Possible penalties for assault and battery charges
Depending on the severity of an assault or battery charge, penalties can vary. Here are a few examples of offenses and penalties:
- Simple assault — This type of threat is a Class 2 misdemeanor, carrying a maximum sentence of 30 days in jail for a first conviction.
- Simple affray — If you get into a fight in public that puts others in fear for their safety, you could be charged with a Class 2 misdemeanor, which carries a maximum sentence of 60 days in jail and a fine up to $1,000.
- Assault causing serious bodily injury — If you harm someone seriously, authorities can charge you with a Class F felony, which can result in up to 59 months in prison.
- Assault by strangulation — This choking offense is often charged as a Class H felony with a maximum penalty of 39 months in prison, but is a Class F felony if the choking causes serious injury.
- Assault with a deadly weapon inflicting serious injury with intent to kill — If the prosecution can prove the many elements of this charge, it is a Class C felony, with a maximum sentence of 231 months in prison. If prosecutors can’t prove the intent element, it’s still a Class E felony, drawing up to 88 months in prison.
- Assault with a deadly weapon — Without intent or serious injury, the offense is a Class A1 misdemeanor, carrying a maximum sentence of 150 days in jail.
Faced with such serious sentences, you need to retain the finest legal representation you can find.
Possible assault and battery defenses
A person accused of assault or battery may have several viable defenses, including:
- Self-defense — You have the right to use deadly force if you have a reasonable fear of serious bodily harm.

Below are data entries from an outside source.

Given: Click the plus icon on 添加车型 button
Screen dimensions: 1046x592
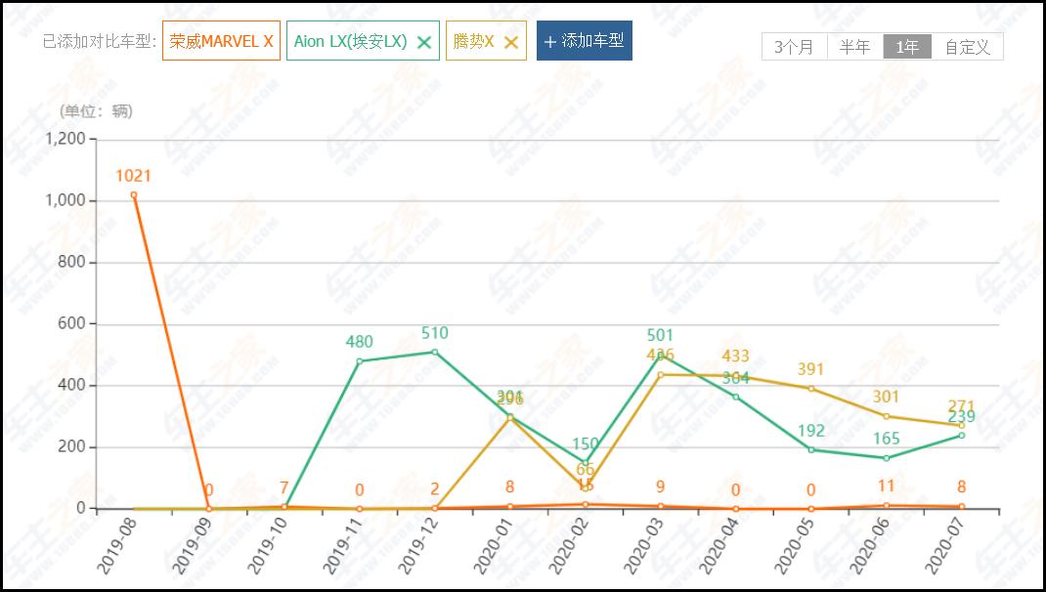Looking at the screenshot, I should 549,41.
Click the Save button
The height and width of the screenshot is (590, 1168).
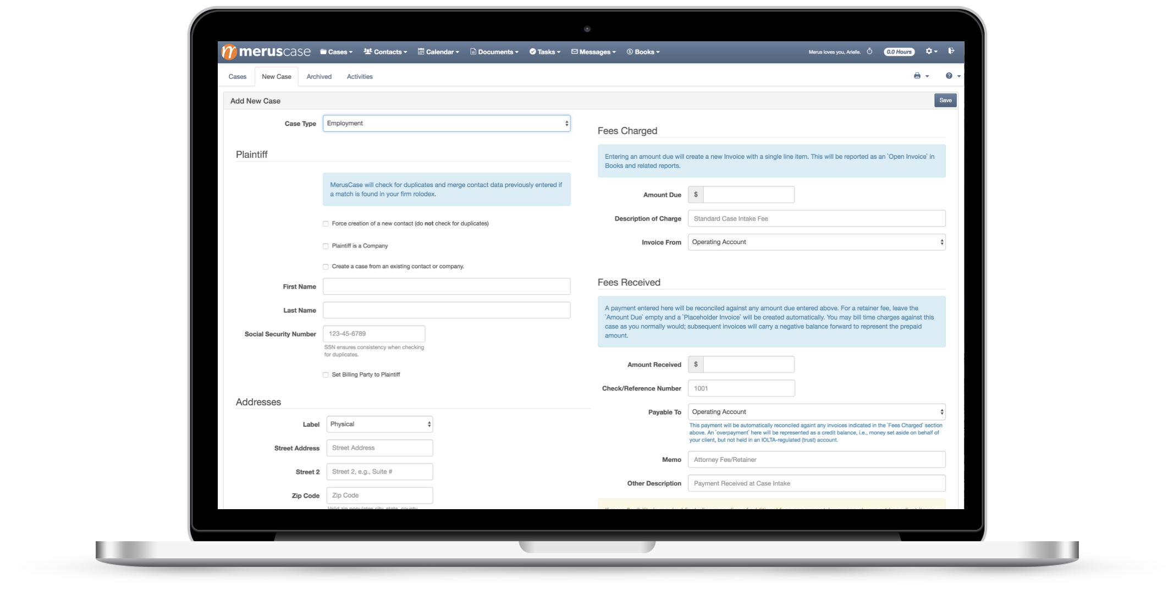pyautogui.click(x=945, y=100)
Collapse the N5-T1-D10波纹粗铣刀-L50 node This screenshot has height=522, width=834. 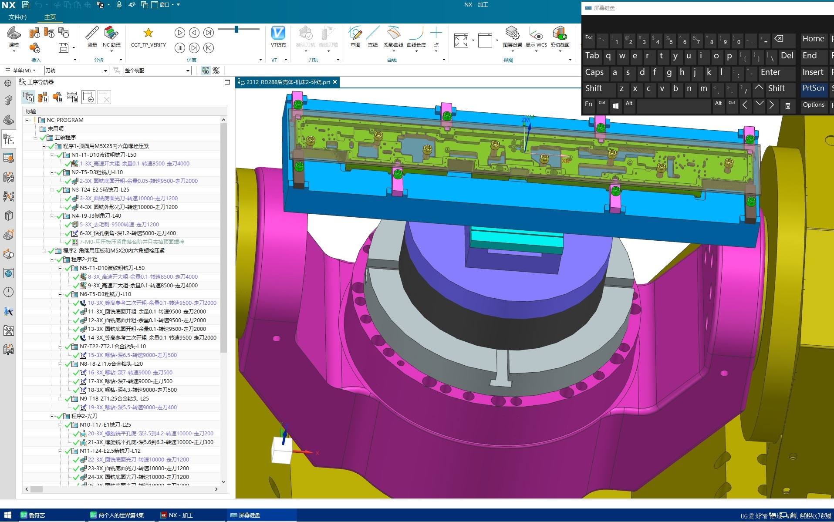60,268
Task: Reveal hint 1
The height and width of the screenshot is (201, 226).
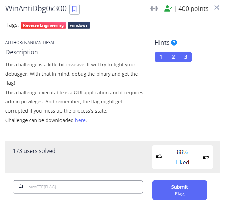Action: pyautogui.click(x=161, y=57)
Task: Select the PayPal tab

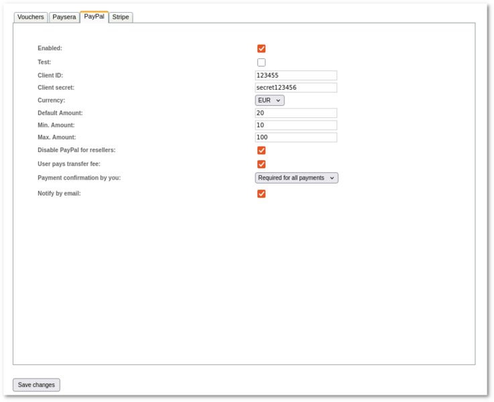Action: click(x=94, y=16)
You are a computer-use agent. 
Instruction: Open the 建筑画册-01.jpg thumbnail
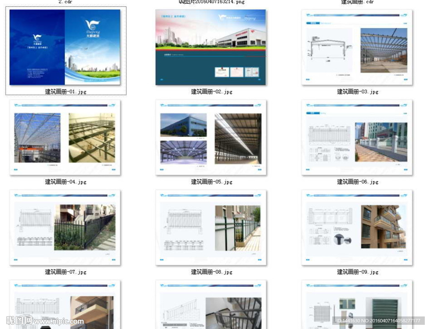point(65,48)
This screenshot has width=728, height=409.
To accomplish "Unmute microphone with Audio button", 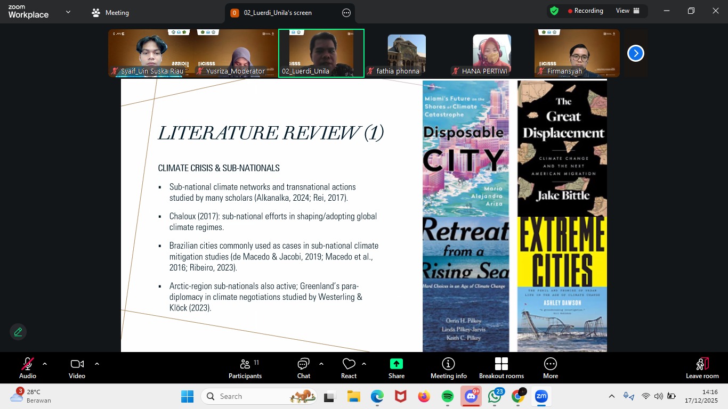I will (x=28, y=368).
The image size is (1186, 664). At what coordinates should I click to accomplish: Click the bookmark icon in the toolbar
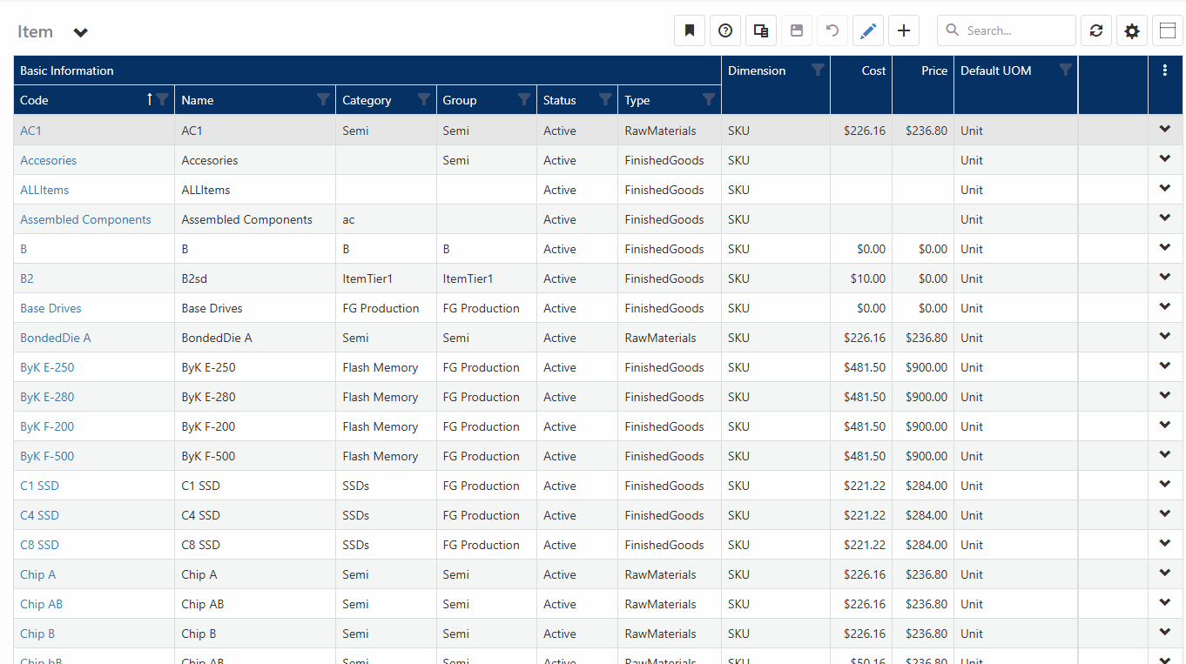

- Defense of a third party — You are permitted to use force in order to aid an innocent person who is being attacked.
- Defense of property — You may use reasonable force to protect your property.
- Lack of intent — Idle threats do not constitute assault.
- Mutual combat — A person who agrees to fight you cannot complain of battery.
- Consent — To be charged as battery, the contact in question must be unwanted.
Each of these defenses is technical and limited, so you should consult an experienced attorney before asserting an affirmative defense.
Contact an accomplished North Carolina criminal defense lawyer about assault charges
The Carolina Law Group helps North Carolina clients fight assault and battery charges. Please call 252-636-3737 or contact us online to schedule a consultation at our New Bern or Morehead City location.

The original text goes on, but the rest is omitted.